RECORDS FOR THE TASK ::

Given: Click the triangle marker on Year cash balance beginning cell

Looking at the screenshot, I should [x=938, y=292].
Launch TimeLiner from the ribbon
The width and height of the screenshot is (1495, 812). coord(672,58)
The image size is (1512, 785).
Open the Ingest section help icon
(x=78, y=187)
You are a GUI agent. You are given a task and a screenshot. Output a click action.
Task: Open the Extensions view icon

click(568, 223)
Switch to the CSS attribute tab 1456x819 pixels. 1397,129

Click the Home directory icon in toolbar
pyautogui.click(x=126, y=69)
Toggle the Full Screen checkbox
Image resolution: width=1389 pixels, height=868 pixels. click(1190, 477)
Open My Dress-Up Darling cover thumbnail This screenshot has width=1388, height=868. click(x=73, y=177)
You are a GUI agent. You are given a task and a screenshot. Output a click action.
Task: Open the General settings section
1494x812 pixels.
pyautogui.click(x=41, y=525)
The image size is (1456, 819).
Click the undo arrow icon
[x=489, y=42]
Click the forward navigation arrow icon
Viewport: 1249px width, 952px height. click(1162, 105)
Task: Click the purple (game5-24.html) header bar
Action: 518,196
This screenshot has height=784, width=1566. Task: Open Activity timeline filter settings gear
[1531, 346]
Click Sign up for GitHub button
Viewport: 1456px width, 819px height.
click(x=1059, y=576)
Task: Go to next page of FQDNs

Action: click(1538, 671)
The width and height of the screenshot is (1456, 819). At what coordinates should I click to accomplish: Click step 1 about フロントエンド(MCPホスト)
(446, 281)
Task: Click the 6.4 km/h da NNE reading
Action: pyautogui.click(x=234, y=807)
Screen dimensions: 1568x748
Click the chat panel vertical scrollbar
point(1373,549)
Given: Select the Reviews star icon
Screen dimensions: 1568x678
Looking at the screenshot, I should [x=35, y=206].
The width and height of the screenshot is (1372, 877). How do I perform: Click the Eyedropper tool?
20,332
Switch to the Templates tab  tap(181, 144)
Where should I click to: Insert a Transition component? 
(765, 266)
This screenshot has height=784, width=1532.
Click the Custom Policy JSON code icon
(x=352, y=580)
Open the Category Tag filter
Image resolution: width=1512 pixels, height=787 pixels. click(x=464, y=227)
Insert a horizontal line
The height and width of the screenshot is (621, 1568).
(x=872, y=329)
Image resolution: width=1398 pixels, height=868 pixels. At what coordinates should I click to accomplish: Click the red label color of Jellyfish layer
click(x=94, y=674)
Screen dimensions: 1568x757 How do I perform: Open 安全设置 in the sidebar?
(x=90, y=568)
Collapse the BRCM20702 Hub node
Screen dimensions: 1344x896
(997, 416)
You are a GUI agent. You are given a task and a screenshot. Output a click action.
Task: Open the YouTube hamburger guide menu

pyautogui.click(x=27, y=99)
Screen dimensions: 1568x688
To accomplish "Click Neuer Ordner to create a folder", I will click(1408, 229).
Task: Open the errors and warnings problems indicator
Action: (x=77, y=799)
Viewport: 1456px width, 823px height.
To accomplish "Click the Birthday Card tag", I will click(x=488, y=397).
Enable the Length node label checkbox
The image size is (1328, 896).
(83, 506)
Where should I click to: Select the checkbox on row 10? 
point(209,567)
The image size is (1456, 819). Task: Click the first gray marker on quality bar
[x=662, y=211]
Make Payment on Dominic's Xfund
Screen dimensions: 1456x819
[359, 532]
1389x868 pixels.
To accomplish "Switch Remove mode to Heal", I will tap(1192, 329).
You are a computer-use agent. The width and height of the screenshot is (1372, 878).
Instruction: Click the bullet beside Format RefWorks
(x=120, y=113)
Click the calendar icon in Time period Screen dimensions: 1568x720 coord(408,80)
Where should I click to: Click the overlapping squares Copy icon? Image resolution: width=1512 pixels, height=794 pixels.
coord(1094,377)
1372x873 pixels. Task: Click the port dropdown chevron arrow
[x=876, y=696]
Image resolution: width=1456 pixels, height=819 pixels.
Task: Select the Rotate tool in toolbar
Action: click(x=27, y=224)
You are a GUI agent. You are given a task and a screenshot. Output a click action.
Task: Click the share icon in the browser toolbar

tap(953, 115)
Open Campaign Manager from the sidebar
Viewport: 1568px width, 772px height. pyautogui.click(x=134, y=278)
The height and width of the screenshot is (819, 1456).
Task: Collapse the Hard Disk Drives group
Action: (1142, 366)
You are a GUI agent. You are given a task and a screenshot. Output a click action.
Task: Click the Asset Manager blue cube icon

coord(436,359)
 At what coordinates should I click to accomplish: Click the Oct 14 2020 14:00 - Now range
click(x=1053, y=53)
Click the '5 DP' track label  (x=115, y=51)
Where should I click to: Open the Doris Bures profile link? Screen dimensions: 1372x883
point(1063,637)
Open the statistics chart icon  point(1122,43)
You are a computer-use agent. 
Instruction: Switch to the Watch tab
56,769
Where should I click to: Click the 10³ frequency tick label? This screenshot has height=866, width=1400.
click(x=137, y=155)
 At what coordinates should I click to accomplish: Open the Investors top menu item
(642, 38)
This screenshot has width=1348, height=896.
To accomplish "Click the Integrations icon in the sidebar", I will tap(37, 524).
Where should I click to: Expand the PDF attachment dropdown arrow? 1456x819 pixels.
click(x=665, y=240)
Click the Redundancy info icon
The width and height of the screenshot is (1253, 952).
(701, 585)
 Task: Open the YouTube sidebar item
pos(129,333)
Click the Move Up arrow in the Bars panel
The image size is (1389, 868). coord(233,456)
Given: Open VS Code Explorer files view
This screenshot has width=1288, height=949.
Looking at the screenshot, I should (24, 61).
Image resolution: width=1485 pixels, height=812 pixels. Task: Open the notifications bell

TASK REQUIREMENTS :: This exercise needs each record retyped exactly as shown.

REPLY ::
Given: Click the triangle marker on Year cash balance beginning cell

Looking at the screenshot, I should [x=938, y=292].
Launch TimeLiner from the ribbon
The width and height of the screenshot is (1495, 812). coord(672,58)
The image size is (1512, 785).
Open the Ingest section help icon
(x=78, y=187)
You are a GUI agent. You are given a task and a screenshot. Output a click action.
Task: Open the Extensions view icon

click(568, 223)
Switch to the CSS attribute tab 1456x819 pixels. 1397,129

Click the Home directory icon in toolbar
pyautogui.click(x=126, y=69)
Toggle the Full Screen checkbox
Image resolution: width=1389 pixels, height=868 pixels. click(1190, 477)
Open My Dress-Up Darling cover thumbnail This screenshot has width=1388, height=868. click(x=73, y=177)
You are a GUI agent. You are given a task and a screenshot. Output a click action.
Task: Open the General settings section
1494x812 pixels.
pyautogui.click(x=41, y=525)
The image size is (1456, 819).
Click the undo arrow icon
[x=489, y=42]
Click the forward navigation arrow icon
Viewport: 1249px width, 952px height. click(1162, 105)
Task: Click the purple (game5-24.html) header bar
Action: 518,196
This screenshot has height=784, width=1566. Task: Open Activity timeline filter settings gear
[1531, 346]
Click Sign up for GitHub button
Viewport: 1456px width, 819px height.
click(x=1059, y=576)
Task: Go to next page of FQDNs

Action: click(1538, 671)
The width and height of the screenshot is (1456, 819). At what coordinates should I click to accomplish: Click step 1 about フロントエンド(MCPホスト)
(446, 281)
Task: Click the 6.4 km/h da NNE reading
Action: pyautogui.click(x=234, y=807)
Screen dimensions: 1568x748
Click the chat panel vertical scrollbar
point(1373,549)
Given: Select the Reviews star icon
Screen dimensions: 1568x678
Looking at the screenshot, I should [x=35, y=206].
The width and height of the screenshot is (1372, 877). How do I perform: Click the Eyedropper tool?
20,332
Switch to the Templates tab  tap(181, 144)
Where should I click to: Insert a Transition component? 
(765, 266)
This screenshot has height=784, width=1532.
Click the Custom Policy JSON code icon
(x=352, y=580)
Open the Category Tag filter
Image resolution: width=1512 pixels, height=787 pixels. click(x=464, y=227)
Insert a horizontal line
The height and width of the screenshot is (621, 1568).
(x=872, y=329)
Image resolution: width=1398 pixels, height=868 pixels. At what coordinates should I click to accomplish: Click the red label color of Jellyfish layer
click(x=94, y=674)
Screen dimensions: 1568x757 How do I perform: Open 安全设置 in the sidebar?
(x=90, y=568)
Collapse the BRCM20702 Hub node
Screen dimensions: 1344x896
(997, 416)
You are a GUI agent. You are given a task and a screenshot. Output a click action.
Task: Open the YouTube hamburger guide menu

pyautogui.click(x=27, y=99)
Screen dimensions: 1568x688
To accomplish "Click Neuer Ordner to create a folder", I will click(1408, 229).
Task: Open the errors and warnings problems indicator
Action: (x=77, y=799)
Viewport: 1456px width, 823px height.
To accomplish "Click the Birthday Card tag", I will click(x=488, y=397).
Enable the Length node label checkbox
The image size is (1328, 896).
(83, 506)
Where should I click to: Select the checkbox on row 10? 
point(209,567)
The image size is (1456, 819). Task: Click the first gray marker on quality bar
[x=662, y=211]
Make Payment on Dominic's Xfund
Screen dimensions: 1456x819
[359, 532]
1389x868 pixels.
To accomplish "Switch Remove mode to Heal", I will tap(1192, 329).
You are a computer-use agent. The width and height of the screenshot is (1372, 878).
Instruction: Click the bullet beside Format RefWorks
(x=120, y=113)
Click the calendar icon in Time period Screen dimensions: 1568x720 coord(408,80)
Where should I click to: Click the overlapping squares Copy icon? Image resolution: width=1512 pixels, height=794 pixels.
coord(1094,377)
1372x873 pixels. Task: Click the port dropdown chevron arrow
[x=876, y=696]
Image resolution: width=1456 pixels, height=819 pixels.
Task: Select the Rotate tool in toolbar
Action: click(x=27, y=224)
You are a GUI agent. You are given a task and a screenshot. Output a click action.
Task: Click the share icon in the browser toolbar

tap(953, 115)
Open Campaign Manager from the sidebar
Viewport: 1568px width, 772px height. pyautogui.click(x=134, y=278)
The height and width of the screenshot is (819, 1456).
Task: Collapse the Hard Disk Drives group
Action: (1142, 366)
You are a GUI agent. You are given a task and a screenshot. Output a click action.
Task: Click the Asset Manager blue cube icon

coord(436,359)
 At what coordinates should I click to accomplish: Click the Oct 14 2020 14:00 - Now range
click(x=1053, y=53)
Click the '5 DP' track label  (x=115, y=51)
Where should I click to: Open the Doris Bures profile link? Screen dimensions: 1372x883
point(1063,637)
Open the statistics chart icon  point(1122,43)
You are a computer-use agent. 
Instruction: Switch to the Watch tab
56,769
Where should I click to: Click the 10³ frequency tick label? This screenshot has height=866, width=1400.
click(x=137, y=155)
 At what coordinates should I click to accomplish: Open the Investors top menu item
(642, 38)
This screenshot has width=1348, height=896.
To accomplish "Click the Integrations icon in the sidebar", I will tap(37, 524).
Where should I click to: Expand the PDF attachment dropdown arrow? 1456x819 pixels.
click(x=665, y=240)
Click the Redundancy info icon
The width and height of the screenshot is (1253, 952).
(701, 585)
 Task: Open the YouTube sidebar item
pos(129,333)
Click the Move Up arrow in the Bars panel
The image size is (1389, 868). coord(233,456)
Given: Open VS Code Explorer files view
This screenshot has width=1288, height=949.
Looking at the screenshot, I should (24, 61).
Image resolution: width=1485 pixels, height=812 pixels. Task: Open the notifications bell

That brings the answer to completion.